1) Determine a topic that would be worth taking time away from work to watch.
Just because you can host a webinar on any issue or topic doesn’t mean you should. If you simply put together a few slides and read from a script to promote yourself, you won’t find many attendees. A great webinar will cover an important issue that many deal with. It should be educational, builds off the introductory slides, and benefits those attending. Don’t sell hammers – sell hanging pictures.

2) Practice.
A dry run is always recommended, especially if you’re co-paneling with someone else. Get name pronunciations down, pacing, who controls the slides, etc.

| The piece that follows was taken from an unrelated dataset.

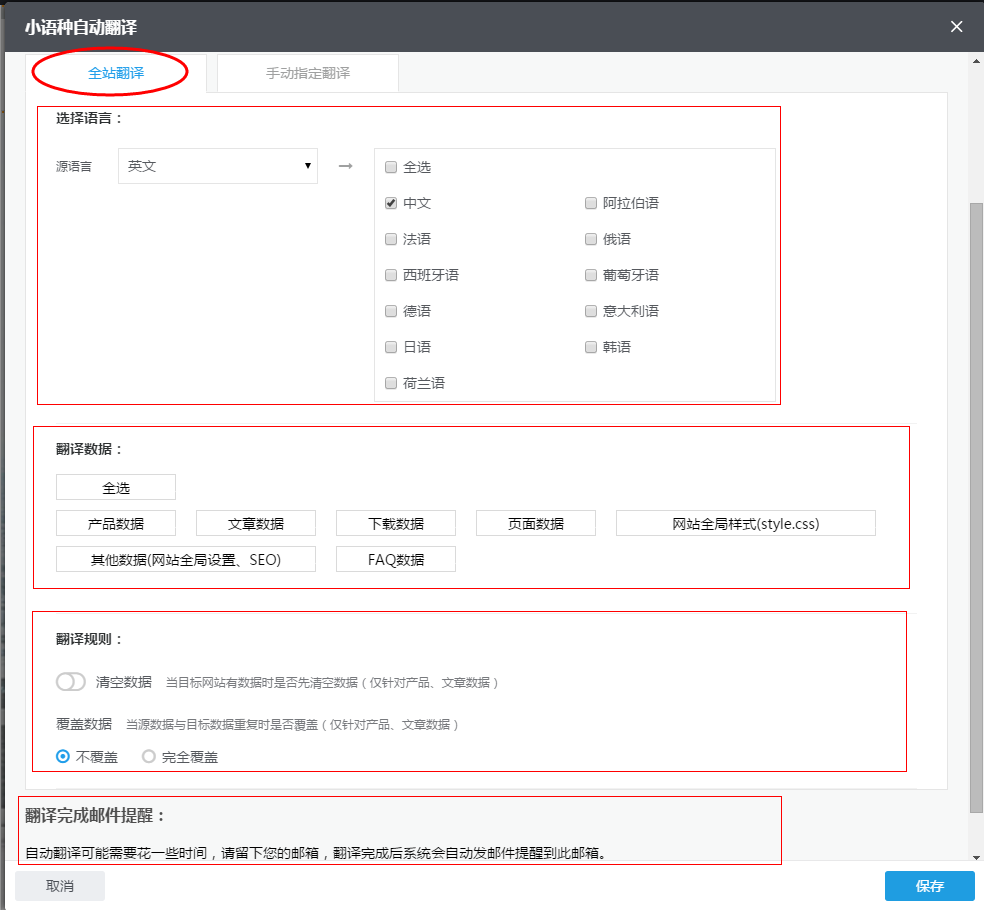This screenshot has height=910, width=984.
Task: Switch to the 手动指定翻译 tab
Action: pyautogui.click(x=306, y=73)
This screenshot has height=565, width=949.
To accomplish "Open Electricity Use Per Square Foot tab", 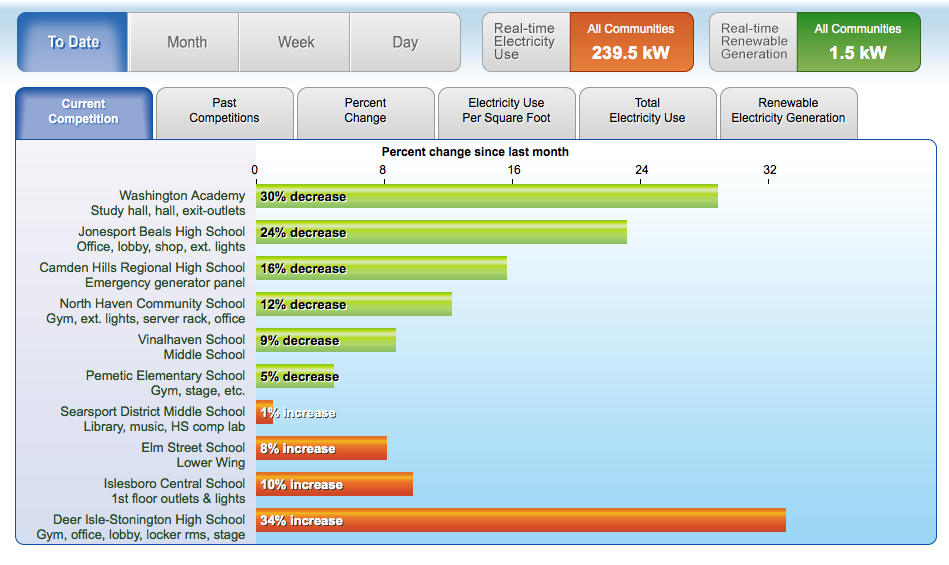I will pos(506,111).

It makes the webinar run far smoother.

3) Sign-on 20-30 minutes early.
Even with practice, there’s always the chance that technical difficulties or issues will arise. (As they usually do.) Plan on being signed on and ready to go at least 20 minutes in advance so you can work out the bugs and be ready for go-time.

mute-button4) Typed questions only.
A chat window allows attendees to ask questions throughout the webinar that you can return to at the end. If you have another person with you, they can answer questions while you continue with the presentation

That said, restrict it to typed questions only. An open mic results in attendees who aren’t familiar with the mute button, and I have listened to someone eat during a webinar. It’s not pleasant.

5) Always have a follow-up plan.
After the webinar, debrief on how it went and what the next steps are. You have a list of those who registered and attended — make sure you follow up. It can be a quick thank you email, or link to references made during the presentation, or even a recording of the webinar for future playback.